In 1964, the revised 1.1-litre M64 won its classes at Reims and Le Mans, and was the most efficient car there.
In 1965, one 1.3-litre M65, two M64s, one M63 and two Alpine A110s entered Le Mans and none finished.
For 1966, the M65 design evolved into the A210. With the surviving 1.3L cars finishing 9th, 11th, 12th and 13th overall, they were the fastest cars under 2L, and most efficient.
Alpine had great plans for 1967, and made an A211 with a new 3L V8 from Gordini. The engine didn't fit the old body, so the rear end was made much larger. In its first races it was found that this engine also didn't like running at high speed for hours, which is not ideal, so a field of A210s was sent to Le Mans instead. Class victories and efficiency awards for the little engines (though the only other 1.3L entry classified at the finish was an Austin-Healey Sprite).
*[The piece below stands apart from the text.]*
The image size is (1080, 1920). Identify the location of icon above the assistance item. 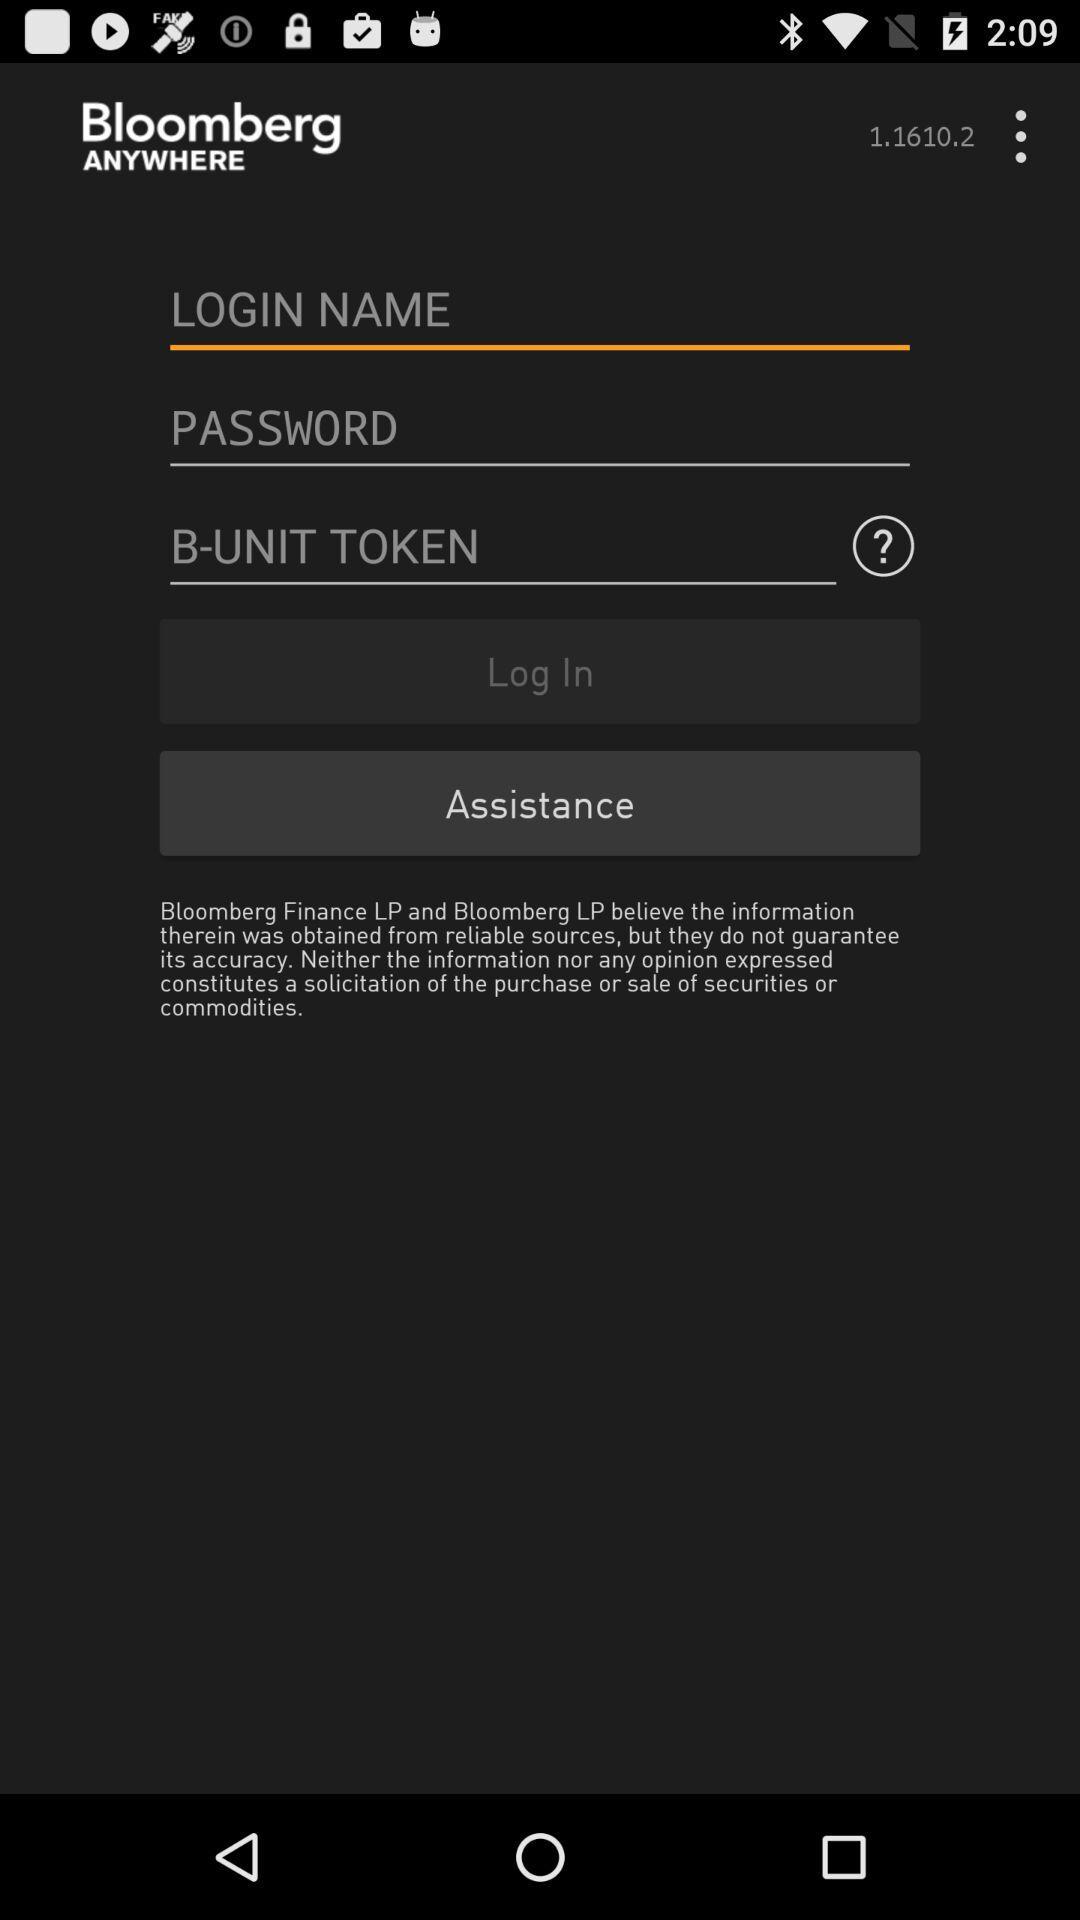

In 1968, the A220 debuts with a new long-tailed and now RHD body that better suited the purpose, and its Gordini V8 was asked kindly not to explode. Four A220s were sent to Le Mans, one had an electrical failure, two more were let down by their brakes. The survivor that finished at the hands of Jean Vinatier and André de Cortanze did admirably, finishing 8th, but were 28 laps behind the two Porsches that dominated the 3L class. A very nice Matra-Simca with a 3L V12 was running a similar pace to the Alpines but had a puncture (and caught fire, apparently) in the 22nd hour, around the time of the third A220 retiring. A210s won the 1.3 and "1.15" litre classes, of which 1005cc Alpines were the only entrants. The humble A110s raced too, but didn't complete enough laps. Oh wow this post is getting long.
In the 1969 Le Mans, famously won by the Gulf blue and orange GT40 in an extremely close battle between Ickx and Herrmann... only one of the 14 cars that finished the gruelling challenge was an Alpine, an A210, winning the 1.15L class-of-its-own. Seven Alpines did not finish. Additionally, one customer A210 did not arrive.
Alpine left Le Mans for a while. After cutting the A220s tail off, the only successes I can find recorded are that it took second place at a race at what is now Circuit Paul Armagnac (Coupe de Nogaro 1968?) at driven again by Alpine rally driver Jean Vinatier, and 3rd at the Chamrousse hill climb. (Vinatier again? It's obscure.)
So yeah, TLDR, the A220 is a pretty car, and an interesting car, from a legendary era of motorsport, driven by legendary drivers. I suppose its historical context solidifies it in the Legend Car Dealership, even it isn't a winner.
Now I know the Howmet TX exists. Whoa.